Nigeria is grappling with a severe maternal health crisis and anaemia, which accounts for 10 per cent of pregnancy-related deaths. Antenatal Multiple Micronutrient Supplementation presents a critical solution that needs urgent adoption and scaling. However, a multifaceted approach that includes additional measures is essential for long-term success.
The prevalence of pregnancy-related anaemia in Nigeria is alarmingly high, and nationally, more than half of pregnant women suffer from it. This widespread condition not only jeopardises the health of mothers but also leads to severe complications for their babies. Women with severe anaemia face more than double the risk of maternal mortality, primarily due to the increased likelihood of fatal postpartum haemorrhage. Anaemia also exacerbates the risk of complications such as placental abruption, preterm birth, and increased susceptibility to infections. Additionally, anaemia contributes to low birth weight and can result in developmental issues for the baby.
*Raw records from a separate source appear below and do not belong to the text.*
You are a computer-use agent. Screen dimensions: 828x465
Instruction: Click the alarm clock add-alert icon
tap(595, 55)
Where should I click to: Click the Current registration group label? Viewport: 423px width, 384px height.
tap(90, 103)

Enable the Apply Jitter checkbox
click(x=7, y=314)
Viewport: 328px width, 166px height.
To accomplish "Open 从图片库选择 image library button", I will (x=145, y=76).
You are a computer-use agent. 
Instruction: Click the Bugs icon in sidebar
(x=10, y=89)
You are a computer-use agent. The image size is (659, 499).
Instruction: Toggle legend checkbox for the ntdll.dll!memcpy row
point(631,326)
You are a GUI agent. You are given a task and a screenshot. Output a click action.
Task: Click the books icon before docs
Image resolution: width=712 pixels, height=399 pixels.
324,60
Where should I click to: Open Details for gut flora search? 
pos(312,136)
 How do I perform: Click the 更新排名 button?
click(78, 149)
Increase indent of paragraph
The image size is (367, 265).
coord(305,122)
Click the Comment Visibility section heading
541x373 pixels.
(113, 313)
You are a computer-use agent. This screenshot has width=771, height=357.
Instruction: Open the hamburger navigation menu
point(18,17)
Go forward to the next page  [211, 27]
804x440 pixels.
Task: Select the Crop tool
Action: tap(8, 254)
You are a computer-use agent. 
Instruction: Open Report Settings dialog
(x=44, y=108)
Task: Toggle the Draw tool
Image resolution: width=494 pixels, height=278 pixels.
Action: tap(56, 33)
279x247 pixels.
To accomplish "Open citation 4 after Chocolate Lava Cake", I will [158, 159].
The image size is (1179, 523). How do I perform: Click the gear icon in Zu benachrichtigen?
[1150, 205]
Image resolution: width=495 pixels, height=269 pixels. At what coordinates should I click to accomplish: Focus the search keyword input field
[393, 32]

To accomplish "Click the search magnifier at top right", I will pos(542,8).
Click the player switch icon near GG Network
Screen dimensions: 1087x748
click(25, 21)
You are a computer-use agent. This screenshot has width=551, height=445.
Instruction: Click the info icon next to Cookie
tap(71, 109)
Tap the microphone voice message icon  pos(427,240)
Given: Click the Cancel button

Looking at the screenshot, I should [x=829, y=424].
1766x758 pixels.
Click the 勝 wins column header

As a doctor and maternal and child health specialist, my extensive experience treating women in rural and vulnerable communities has provided me with valuable insights into the challenges faced by pregnant women. I have witnessed firsthand the devastating impact of inadequate maternal nutrition and severe anaemia. These experiences reinforce my belief that MMS is a critical intervention that could significantly improve health outcomes for both mothers and their babies. Indeed, it offers a transformative opportunity.
Unlike standard iron and folic acid supplements, MMS provides a comprehensive range of essential nutrients that address the heightened nutritional needs of pregnant women. Clinical evidence shows that MMS significantly outperforms IFAS. MMS reduces the incidence of low birth weight by between 12 and 14 per cent, preterm births by six to eight per cent, and stillbirths by eight per cent. For women suffering from anaemia, MMS is even more effective, reducing low birth weight by 19 per cent and six-month infant mortality by 29 per cent. The broader spectrum of nutrients in MMS helps address multiple nutritional deficiencies, improving overall maternal health and reducing the risk of adverse pregnancy outcomes.
Nevertheless, MMS alone will not suffice to tackle Nigeria’s maternal health crisis comprehensively. A multifaceted approach is required to address various dimensions of the problem.
One critical area is increasing male engagement and involvement in nutrition education. In Nigeria’s patriarchal society, where men often receive preference in food allocation, even when a woman is pregnant, there is a pressing need to change social attitudes and habits. Unfortunately, there are no existing educational programmes targeting men. Engaging men in nutrition education and emphasising the importance of maternal nutrition can significantly impact family practices and improve health outcomes for both mothers and babies. Educational programmes that include men can help shift social norms and encourage better nutritional practices at the household level.
Additionally, women in rural areas are disproportionately affected by nutrition-related anaemia due to a lack of education and limited access to antenatal care. Integrating nutritional interventions through mobile midwifery clinics is crucial for reaching these underserved populations. Mobile clinics can provide essential services, including nutritional education and supplementation, directly to rural communities, addressing both access and education gaps. These clinics can bridge the gap between rural women and necessary health services, ensuring that they receive adequate nutritional support and care.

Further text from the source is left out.